A $5 \mathrm{~cm}$ long metal rod $\mathrm{AB}$ was initially at a uniform temperature of $T_0{ }^{\circ} \mathrm{C}$. Thereafter, temperature at both the ends are maintained at $0{ }^{\circ} \mathrm{C}$. Neglecting the heat transfer from the lateral surface of the rod, the heat transfer in the rod is governed by the one-dimensional diffusion equation $\frac{\partial T}{\partial t}=D \frac{\partial^2 T}{\partial x^2}$, where $D$ is the thermal diffusivity of the metal, given as $1.0 \mathrm{~cm}^2 / \mathrm{s}$.
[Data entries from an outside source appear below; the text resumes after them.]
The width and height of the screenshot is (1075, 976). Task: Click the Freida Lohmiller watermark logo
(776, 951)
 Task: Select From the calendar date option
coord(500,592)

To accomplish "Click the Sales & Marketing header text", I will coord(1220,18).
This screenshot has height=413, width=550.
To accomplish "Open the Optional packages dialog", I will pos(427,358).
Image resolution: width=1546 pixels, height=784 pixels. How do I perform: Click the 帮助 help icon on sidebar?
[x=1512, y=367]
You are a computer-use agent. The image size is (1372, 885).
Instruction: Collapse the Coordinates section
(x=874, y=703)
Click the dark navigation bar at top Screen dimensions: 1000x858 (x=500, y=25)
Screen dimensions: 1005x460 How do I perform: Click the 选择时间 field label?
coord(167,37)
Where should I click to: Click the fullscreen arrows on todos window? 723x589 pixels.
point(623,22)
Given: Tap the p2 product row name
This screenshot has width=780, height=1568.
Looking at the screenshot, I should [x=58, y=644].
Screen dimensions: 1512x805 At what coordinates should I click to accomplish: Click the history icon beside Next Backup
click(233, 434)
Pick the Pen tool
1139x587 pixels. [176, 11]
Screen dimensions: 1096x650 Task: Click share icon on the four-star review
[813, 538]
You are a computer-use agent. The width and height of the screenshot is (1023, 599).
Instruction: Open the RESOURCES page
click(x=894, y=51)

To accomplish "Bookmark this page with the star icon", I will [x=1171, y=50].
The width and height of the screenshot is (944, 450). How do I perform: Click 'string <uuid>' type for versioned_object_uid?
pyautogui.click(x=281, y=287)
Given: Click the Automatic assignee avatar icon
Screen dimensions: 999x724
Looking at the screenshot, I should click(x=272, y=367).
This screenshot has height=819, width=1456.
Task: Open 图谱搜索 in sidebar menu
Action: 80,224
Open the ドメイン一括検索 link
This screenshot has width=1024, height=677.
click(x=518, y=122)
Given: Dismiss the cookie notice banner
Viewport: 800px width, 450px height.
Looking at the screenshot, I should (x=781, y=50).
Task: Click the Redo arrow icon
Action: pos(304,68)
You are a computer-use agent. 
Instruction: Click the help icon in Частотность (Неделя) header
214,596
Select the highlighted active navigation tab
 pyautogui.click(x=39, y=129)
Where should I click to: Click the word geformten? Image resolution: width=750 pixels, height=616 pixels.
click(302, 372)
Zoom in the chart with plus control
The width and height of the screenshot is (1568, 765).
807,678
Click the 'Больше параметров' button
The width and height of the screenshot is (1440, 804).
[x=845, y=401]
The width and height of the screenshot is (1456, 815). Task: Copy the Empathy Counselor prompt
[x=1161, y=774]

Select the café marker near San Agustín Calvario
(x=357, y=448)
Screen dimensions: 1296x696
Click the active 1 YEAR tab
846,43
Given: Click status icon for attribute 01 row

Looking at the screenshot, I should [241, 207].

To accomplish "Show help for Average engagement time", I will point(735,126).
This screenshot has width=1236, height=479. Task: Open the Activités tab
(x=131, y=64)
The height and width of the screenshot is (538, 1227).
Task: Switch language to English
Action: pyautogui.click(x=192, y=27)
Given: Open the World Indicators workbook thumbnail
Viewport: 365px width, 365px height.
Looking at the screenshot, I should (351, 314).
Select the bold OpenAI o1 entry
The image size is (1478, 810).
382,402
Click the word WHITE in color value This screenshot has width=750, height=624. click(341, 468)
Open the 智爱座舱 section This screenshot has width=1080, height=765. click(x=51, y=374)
The temperature distribution in the rod is obtained as
$$T(x, t)=\sum_{n=1,3,5 \ldots}^{\infty} C_n \sin \frac{n \pi x}{5} e^{-\beta n^2 t}$$
where $x$ is in cm measured from A to B with $x=0$ at $\mathrm{A}, t$ is in $\mathrm{s}, C_n$ are constants in ${ }^{\circ} \mathrm{C}, T$ is in ${ }^{\circ} \mathrm{C}$, and $\beta$ is in $\mathrm{s}^{-1}$.
The value of $\beta$ (in $\mathrm{s}^{-1}$, rounded off to three decimal places) is__________________.